## [TEXTO FORNECIDO]
........
A oposição potiguar começou a se mover de forma mais concreta com o encontro de lideranças da federação União Brasil / Progressistas, em uma reunião que sinalizou o início das articulações com vistas às eleições de 2026. Participaram nomes de peso como Paulinho Freire, Alyson Bezerra, José Agripino Maia, João Maia, Robinson Faria, Karla Dickson e Benes Leocádio. O encontro teve como pano de fundo a discussão sobre o posicionamento da federação diante da disputa pelo Governo do Estado: lançar um nome próprio, apoiar um nome já em evidência fora do grupo ou seguir com várias pré-candidaturas até que uma se consolide naturalmente.
Dois nomes se destacaram pela centralidade nas conversas. Paulinho Freire, atual prefeito de Natal, reforçou seu papel como articulador político do grupo. Apesar de não ter pretensões eleitorais para 2026, é visto como peça-chave nas costuras internas e externas da oposição. Paulinho mantém uma relação próxima com o senador Rogério Marinho, nome cada vez mais citado como potencial candidato ao Governo do Estado e considerado, inclusive por aliados e adversários, como o político mais preparado do Rio Grande do Norte. Com forte domínio da agenda econômica e trânsito livre em Brasília, Rogério reúne credenciais que o colocam como figura natural para liderar um projeto de retomada do crescimento potiguar. Ele conta, inclusive, com o apoio do senador Styvenson Valentim, outro nome de grande visibilidade e influência.
Alyson Bezerra, prefeito reeleito de Mossoró, também teve protagonismo na reunião. Já se apresenta como pré-candidato ao Governo e busca agora ampliar sua presença fora do Oeste, onde tem forte apelo popular. Sua principal base política ainda é a articulação do ex-senador José Agripino Maia, que tem atuado para viabilizar seu nome no cenário estadual. Alyson representa o perfil de renovação da oposição, mas ainda enfrenta resistência em parte da classe política, especialmente entre os grupos mais tradicionais.
........
[Registros de uma coleção]
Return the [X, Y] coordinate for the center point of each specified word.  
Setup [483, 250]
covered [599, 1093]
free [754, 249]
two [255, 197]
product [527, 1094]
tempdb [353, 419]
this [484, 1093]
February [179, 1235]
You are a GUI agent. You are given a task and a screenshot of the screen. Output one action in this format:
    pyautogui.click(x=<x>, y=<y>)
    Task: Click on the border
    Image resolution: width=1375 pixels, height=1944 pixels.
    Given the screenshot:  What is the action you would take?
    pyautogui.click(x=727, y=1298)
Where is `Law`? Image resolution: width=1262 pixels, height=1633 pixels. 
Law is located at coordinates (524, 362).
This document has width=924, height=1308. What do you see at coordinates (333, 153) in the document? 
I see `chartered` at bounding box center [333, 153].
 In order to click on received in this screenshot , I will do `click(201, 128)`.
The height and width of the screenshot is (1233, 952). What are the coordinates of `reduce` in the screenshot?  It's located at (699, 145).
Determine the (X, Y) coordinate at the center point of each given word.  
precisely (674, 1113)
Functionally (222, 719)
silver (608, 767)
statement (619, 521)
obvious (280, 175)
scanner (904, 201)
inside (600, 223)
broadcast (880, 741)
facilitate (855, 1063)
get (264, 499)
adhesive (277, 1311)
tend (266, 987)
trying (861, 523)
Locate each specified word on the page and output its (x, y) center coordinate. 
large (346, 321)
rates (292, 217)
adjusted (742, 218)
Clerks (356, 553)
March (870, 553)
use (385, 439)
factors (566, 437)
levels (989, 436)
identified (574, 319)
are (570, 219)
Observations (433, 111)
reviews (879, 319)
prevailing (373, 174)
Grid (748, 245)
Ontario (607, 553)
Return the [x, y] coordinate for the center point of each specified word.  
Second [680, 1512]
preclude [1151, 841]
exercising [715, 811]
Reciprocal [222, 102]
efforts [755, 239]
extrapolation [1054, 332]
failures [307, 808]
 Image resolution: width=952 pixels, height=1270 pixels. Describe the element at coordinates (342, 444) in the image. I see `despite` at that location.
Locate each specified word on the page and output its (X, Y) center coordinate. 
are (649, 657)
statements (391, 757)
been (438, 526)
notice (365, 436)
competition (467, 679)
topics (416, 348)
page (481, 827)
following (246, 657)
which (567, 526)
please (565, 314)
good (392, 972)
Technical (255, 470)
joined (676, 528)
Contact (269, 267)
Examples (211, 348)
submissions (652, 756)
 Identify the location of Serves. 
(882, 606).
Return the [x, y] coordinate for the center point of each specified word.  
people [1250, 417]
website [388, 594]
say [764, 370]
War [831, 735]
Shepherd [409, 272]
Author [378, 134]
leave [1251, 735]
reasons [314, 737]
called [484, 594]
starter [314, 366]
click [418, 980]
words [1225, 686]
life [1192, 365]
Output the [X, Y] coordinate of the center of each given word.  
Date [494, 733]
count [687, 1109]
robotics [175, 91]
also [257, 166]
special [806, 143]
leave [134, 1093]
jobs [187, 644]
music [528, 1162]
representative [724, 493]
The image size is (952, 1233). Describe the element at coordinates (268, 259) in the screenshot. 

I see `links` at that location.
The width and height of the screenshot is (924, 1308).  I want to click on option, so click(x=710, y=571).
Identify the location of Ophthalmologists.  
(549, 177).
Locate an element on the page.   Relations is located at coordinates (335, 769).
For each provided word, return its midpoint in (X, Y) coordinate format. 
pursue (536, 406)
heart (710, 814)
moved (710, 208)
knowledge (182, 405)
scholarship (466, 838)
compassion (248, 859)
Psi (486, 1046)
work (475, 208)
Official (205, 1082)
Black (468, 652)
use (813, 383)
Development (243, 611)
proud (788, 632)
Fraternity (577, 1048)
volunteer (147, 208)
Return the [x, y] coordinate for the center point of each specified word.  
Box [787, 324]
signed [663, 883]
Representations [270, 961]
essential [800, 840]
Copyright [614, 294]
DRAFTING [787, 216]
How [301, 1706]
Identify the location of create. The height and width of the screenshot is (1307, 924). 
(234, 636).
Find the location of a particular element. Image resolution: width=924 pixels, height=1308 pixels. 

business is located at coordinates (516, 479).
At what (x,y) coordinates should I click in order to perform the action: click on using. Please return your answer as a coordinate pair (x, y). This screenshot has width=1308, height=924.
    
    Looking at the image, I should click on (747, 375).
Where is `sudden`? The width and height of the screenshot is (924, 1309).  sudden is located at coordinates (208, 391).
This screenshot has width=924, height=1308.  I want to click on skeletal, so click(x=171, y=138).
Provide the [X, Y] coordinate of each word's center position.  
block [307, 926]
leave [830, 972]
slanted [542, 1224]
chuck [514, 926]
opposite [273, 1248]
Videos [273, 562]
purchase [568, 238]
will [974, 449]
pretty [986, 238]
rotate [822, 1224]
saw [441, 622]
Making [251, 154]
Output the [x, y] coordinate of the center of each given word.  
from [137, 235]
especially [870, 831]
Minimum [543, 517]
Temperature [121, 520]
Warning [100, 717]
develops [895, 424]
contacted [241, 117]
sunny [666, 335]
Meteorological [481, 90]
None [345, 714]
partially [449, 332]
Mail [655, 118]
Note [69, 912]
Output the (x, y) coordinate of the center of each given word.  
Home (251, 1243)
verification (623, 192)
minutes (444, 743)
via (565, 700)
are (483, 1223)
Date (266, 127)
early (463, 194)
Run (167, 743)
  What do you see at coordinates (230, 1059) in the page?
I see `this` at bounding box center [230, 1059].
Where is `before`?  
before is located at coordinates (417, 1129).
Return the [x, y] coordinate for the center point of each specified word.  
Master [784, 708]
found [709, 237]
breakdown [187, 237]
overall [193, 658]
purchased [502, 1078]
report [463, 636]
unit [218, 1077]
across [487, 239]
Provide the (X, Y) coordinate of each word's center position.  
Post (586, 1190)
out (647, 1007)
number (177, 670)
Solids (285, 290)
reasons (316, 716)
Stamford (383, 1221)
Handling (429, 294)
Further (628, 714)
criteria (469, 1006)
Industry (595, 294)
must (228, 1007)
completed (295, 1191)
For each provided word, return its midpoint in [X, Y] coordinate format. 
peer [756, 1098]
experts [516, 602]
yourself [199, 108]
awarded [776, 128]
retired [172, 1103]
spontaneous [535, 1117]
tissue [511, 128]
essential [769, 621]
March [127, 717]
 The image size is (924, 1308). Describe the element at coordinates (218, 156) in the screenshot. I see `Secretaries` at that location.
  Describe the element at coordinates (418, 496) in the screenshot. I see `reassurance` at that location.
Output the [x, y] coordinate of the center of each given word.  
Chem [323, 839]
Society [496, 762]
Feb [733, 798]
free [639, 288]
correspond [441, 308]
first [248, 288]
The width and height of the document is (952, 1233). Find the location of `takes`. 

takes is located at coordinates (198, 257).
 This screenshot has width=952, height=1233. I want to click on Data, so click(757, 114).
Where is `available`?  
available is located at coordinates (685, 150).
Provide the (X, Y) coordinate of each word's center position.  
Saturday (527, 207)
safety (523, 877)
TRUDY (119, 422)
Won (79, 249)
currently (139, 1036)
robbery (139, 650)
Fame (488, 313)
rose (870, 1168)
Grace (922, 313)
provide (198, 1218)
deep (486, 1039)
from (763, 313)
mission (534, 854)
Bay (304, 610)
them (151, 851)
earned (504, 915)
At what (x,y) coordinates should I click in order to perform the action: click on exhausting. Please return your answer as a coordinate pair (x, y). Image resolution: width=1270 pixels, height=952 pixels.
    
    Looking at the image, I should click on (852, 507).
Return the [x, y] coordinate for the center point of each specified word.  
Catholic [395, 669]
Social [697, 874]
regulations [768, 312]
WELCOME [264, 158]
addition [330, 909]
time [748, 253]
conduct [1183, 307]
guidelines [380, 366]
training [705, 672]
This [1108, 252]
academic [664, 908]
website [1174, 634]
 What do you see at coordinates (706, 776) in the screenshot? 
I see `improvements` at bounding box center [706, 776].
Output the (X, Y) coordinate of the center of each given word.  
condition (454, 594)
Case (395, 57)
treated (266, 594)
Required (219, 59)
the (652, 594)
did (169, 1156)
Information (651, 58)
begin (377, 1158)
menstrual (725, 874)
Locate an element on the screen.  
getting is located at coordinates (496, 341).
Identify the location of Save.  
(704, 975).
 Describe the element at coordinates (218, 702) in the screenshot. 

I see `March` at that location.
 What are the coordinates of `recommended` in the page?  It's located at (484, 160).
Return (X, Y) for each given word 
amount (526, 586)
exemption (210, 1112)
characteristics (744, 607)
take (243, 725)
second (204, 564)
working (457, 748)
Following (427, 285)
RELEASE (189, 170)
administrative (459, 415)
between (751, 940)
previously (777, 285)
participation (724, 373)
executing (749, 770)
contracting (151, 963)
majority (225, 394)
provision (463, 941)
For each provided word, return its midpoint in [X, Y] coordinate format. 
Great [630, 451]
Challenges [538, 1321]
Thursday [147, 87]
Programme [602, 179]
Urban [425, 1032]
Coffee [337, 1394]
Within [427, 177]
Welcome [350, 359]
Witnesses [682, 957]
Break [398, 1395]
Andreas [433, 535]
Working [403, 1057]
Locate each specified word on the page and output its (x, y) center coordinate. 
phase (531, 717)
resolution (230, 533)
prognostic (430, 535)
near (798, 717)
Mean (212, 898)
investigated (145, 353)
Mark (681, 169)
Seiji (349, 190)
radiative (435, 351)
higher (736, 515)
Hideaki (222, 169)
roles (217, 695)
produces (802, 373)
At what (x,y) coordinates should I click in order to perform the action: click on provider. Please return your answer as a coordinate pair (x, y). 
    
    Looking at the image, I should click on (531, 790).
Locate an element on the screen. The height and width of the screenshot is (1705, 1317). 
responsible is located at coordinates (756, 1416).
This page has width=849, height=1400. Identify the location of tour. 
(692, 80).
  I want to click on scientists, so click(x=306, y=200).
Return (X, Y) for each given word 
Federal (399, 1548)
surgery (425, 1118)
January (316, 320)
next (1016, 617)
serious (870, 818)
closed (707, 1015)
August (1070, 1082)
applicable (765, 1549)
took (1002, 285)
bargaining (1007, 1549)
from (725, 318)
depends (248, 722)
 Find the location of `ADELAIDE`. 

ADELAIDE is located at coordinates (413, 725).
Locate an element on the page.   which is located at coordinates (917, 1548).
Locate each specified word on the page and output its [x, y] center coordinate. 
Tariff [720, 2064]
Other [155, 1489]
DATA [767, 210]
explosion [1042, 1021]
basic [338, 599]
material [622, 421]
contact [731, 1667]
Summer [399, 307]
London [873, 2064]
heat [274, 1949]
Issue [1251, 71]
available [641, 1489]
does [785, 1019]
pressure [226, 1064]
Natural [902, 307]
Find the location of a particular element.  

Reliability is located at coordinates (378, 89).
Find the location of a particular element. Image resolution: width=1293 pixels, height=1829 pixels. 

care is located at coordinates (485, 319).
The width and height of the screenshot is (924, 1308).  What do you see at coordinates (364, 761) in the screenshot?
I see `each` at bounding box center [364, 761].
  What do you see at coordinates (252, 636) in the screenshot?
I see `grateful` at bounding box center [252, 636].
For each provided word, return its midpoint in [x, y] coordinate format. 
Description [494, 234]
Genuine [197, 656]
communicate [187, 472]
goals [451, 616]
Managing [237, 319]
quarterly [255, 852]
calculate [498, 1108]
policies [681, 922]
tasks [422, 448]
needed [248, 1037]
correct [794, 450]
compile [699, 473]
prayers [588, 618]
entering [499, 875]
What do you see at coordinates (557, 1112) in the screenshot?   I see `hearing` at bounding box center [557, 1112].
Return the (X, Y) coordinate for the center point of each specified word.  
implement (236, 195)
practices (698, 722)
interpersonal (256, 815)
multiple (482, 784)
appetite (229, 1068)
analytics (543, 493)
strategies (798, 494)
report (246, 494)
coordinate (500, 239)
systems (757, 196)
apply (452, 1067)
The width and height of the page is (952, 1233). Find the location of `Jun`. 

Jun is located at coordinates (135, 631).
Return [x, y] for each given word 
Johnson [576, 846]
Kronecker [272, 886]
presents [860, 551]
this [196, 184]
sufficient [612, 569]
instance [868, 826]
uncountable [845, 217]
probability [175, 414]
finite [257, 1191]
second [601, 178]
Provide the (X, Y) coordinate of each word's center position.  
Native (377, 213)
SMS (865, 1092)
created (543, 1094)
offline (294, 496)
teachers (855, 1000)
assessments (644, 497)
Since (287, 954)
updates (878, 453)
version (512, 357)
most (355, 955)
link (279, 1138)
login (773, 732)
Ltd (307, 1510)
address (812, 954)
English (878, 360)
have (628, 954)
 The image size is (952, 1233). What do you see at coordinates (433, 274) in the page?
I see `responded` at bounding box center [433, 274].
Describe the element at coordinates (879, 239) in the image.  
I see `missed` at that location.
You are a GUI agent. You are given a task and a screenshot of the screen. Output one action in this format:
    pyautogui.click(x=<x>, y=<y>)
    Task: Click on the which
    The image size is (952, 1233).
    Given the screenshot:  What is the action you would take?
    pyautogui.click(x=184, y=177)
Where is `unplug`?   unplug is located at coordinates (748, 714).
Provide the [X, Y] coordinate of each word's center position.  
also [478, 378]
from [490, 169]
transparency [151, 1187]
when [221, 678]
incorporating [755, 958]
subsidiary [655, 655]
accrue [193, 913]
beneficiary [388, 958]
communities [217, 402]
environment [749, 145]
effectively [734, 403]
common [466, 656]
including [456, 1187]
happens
........
## [TAREFA ATRIBUÍDA 1]
Liste os nomes das lideranças que, segundo o texto sobre a oposição potiguar, participaram do encontro da federação União Brasil / Progressistas.
## [TAREFA ATRIBUÍDA 2]
Reescreva o trecho do texto sobre a oposição potiguar que começa com "A oposição potiguar" e vai até "se consolide naturalmente.", substituindo "nomes de peso" por "lideranças de destaque".

## [RESPOSTA FINAL 1]
Paulinho Freire, Alyson Bezerra, José Agripino Maia, João Maia, Robinson Faria, Karla Dickson e Benes Leocádio.

## [RESPOSTA FINAL 2]
A oposição potiguar começou a se mover de forma mais concreta com o encontro de lideranças da federação União Brasil / Progressistas, em uma reunião que sinalizou o início das articulações com vistas às eleições de 2026. Participaram lideranças de destaque como Paulinho Freire, Alyson Bezerra, José Agripino Maia, João Maia, Robinson Faria, Karla Dickson e Benes Leocádio. O encontro teve como pano de fundo a discussão sobre o posicionamento da federação diante da disputa pelo Governo do Estado: lançar um nome próprio, apoiar um nome já em evidência fora do grupo ou seguir com várias pré-candidaturas até que uma se consolide naturalmente.